You are viewing a plain text version of this content. The canonical link for it is here.

Posted to user@mahout.apache.org by Colum Foley <co...@gmail.com> on 2013/03/08 15:46:08 UTC

KMeans Throwing Hadoop write errors for large values of K

Hi All,

When I run KMeans clustering on a cluster, i notice that when I have
"large" values for k (i.e approx >1000) I get loads of hadoop write
errors:

 INFO hdfs.DFSClient: Exception in createBlockOutputStream
java.net.SocketTimeoutException: 69000 millis timeout while waiting
for channel to be ready for read. ch : java.nio.channels.SocketChannel

This continues indefinitely and lots of part-0xxxxx files are produced
of sizes of around 30kbs.

If I reduce the value for k it runs fine. Furthermore If I run it in
local mode with high values of k it runs fine.

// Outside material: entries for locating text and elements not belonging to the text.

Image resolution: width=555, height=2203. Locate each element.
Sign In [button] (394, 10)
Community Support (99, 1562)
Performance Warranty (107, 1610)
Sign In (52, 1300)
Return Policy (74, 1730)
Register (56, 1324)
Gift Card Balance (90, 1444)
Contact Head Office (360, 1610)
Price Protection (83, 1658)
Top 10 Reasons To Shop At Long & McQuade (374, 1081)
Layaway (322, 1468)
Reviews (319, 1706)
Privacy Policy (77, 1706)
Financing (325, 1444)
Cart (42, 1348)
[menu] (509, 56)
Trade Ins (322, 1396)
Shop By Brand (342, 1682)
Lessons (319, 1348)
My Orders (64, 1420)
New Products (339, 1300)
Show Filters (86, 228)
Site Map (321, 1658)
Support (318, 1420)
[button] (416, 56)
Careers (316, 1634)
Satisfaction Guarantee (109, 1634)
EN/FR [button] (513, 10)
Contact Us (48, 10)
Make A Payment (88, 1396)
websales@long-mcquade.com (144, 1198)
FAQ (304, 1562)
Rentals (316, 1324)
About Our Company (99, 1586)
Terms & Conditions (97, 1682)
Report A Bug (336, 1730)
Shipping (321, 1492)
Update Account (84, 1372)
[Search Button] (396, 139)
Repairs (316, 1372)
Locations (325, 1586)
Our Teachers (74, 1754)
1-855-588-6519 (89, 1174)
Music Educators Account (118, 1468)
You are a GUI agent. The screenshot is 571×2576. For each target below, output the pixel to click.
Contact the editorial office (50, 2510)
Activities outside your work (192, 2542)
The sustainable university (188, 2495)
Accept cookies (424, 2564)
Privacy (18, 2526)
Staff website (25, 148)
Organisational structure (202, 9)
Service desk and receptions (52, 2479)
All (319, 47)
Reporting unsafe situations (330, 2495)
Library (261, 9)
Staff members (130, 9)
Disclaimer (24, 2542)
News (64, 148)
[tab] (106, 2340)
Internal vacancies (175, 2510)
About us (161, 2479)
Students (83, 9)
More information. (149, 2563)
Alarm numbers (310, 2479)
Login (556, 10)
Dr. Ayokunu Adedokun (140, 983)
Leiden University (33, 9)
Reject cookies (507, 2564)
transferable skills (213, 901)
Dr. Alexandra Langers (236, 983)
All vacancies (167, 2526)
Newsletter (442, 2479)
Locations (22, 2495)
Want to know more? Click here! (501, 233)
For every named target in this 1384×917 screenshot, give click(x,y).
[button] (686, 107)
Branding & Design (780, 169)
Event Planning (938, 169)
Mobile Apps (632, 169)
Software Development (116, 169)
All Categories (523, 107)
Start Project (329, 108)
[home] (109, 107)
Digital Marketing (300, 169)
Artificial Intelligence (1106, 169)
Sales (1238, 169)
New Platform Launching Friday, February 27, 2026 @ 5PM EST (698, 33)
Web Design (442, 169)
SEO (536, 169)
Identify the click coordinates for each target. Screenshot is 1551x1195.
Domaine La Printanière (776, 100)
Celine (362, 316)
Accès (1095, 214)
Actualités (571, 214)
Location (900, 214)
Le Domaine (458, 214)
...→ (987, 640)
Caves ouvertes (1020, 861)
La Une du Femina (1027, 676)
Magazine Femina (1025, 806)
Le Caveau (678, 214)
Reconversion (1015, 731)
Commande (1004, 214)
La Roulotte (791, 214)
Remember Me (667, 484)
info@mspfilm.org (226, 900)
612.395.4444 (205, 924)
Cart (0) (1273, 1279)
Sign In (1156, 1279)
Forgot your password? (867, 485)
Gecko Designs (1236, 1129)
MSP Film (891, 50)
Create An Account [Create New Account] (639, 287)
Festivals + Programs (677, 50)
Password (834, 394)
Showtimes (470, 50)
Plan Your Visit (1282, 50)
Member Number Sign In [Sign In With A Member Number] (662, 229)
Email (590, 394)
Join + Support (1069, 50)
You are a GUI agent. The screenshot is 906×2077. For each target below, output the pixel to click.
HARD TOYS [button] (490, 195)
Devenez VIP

The command I am using is as follows:

mahout kmeans -i FeatureVectorsMahoutFormat -o ClusterResults
--clusters tmp -dm
org.apache.mahout.common.distance.SquaredEuclideanDistanceMeasure -cd
1.0 -x 20 -cl -k 10000

I am running mahout 0.7.

Are there some performance parameters I need to tune for mahout when
dealing with large volumes of data?

Thanks,
Colum

Re: KMeans Throwing Hadoop write errors for large values of K

Posted by Jeff Eastman <jd...@windwardsolutions.com>.

I don't know where the timeout is happening, but each mapper and each 
reducer writes all its clusters out at the end of its run. With a large 
number of clusters, and with the non-sparse center and radius vectors 
that tend to accumulate, this could take a while...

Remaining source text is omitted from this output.